An Even Briefer Tour of NumPy Internals

Under the hood, a numpy array is just a block of memory + an indexing scheme + a data type:

typedef struct PyArrayObject {
        PyObject_HEAD

        /* Block of memory */
        char *data;

        /* Data type descriptor */
        PyArray_Descr *descr;

        /* Indexing scheme */
        int nd;
        npy_intp *dimensions;
        npy_intp *strides;

        /* Other stuff */
        PyObject *base;
        int flags;
        PyObject *weakreflist;
} PyArrayObject;

(from Advanced Numpy)

We’re mainly interested in the data type and the data itself, and since we’re only interested in one-dimensional arrays, we can ignore most of the array object above.

Getting the data back out looks like:

>>> import numpy as np
>>> a = np.array([1,2,3], dtype=np.uint8)
>>> a.data
<memory at 0x7f946950fd08>
>>> bytes(a.data)
b'\x01\x02\x03'

This is the underlying memory region associated with this array.
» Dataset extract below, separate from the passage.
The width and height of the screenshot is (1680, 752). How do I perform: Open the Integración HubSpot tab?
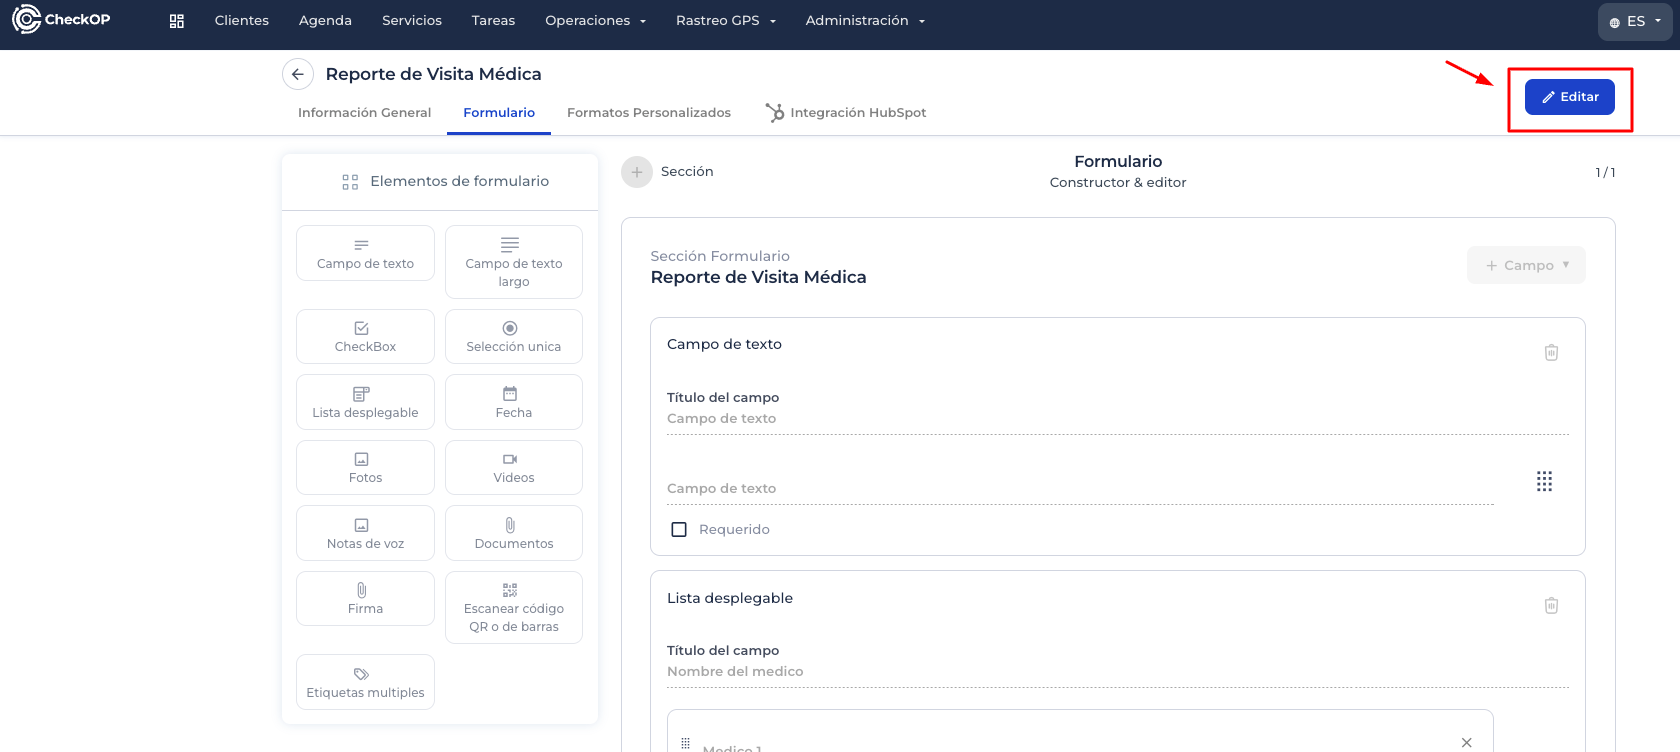(846, 113)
Note that regions can overlap, but this shouldn’t be an issue for our purposes.

An Incredibly Short Note about Endianness

With this approach, you need to keep track of the endianness of your data. You may find that you’ll need to swap the endianness of your dataset once it arrives at the browser.

You can determine the byte order of your server directly with the sys module:

>>> import sys
>>> sys.byteorder
'little'

On the frontend, determining endianness requires checking directly:

const endianness = () => {
    const buf = new ArrayBuffer(2)
    const u8  = new Uint8Array(buf) 
    const u16 = new Uint16Array(buf)

    u8[0] = 1
    if (u16[1] === 1) {
        return 'little'
    } else {
        return 'big'
    }
}

Swapping the byte order manually is kind of a pain, you can maybe use a DataView to swap bytes around or implement something inside of a web worker (because ArrayBuffers are transferable, this should be fast). Or you could even handle it on the backend.

Putting it all together

In this example, we’ll assume that the array is of 32-bit floats, and we’ll just assume that the endianness on the backend matches the frontend (not guaranteed!).

With the aiohttp web server:

from aiohttp import web

from my_analysis import get_dataset

async def serve_array(request):
    # load numpy array
    arr = get_dataset()

    # send off the bytes
    return web.Response(bytes=bytes(arr.data))


# start the webserver
app = web.Application()
app.add_routes([web.get('/get/array', handle)])

if __name__ == '__main__':
    web.run_app(app)

And then on the frontend:

fetch('https://api.example.com/get/array')
    .then(r => r.arrayBuffer())
    .then(buf => {
        const arr = new Float32Array(buf)

        console.log('got array from numpy!', arr)
    })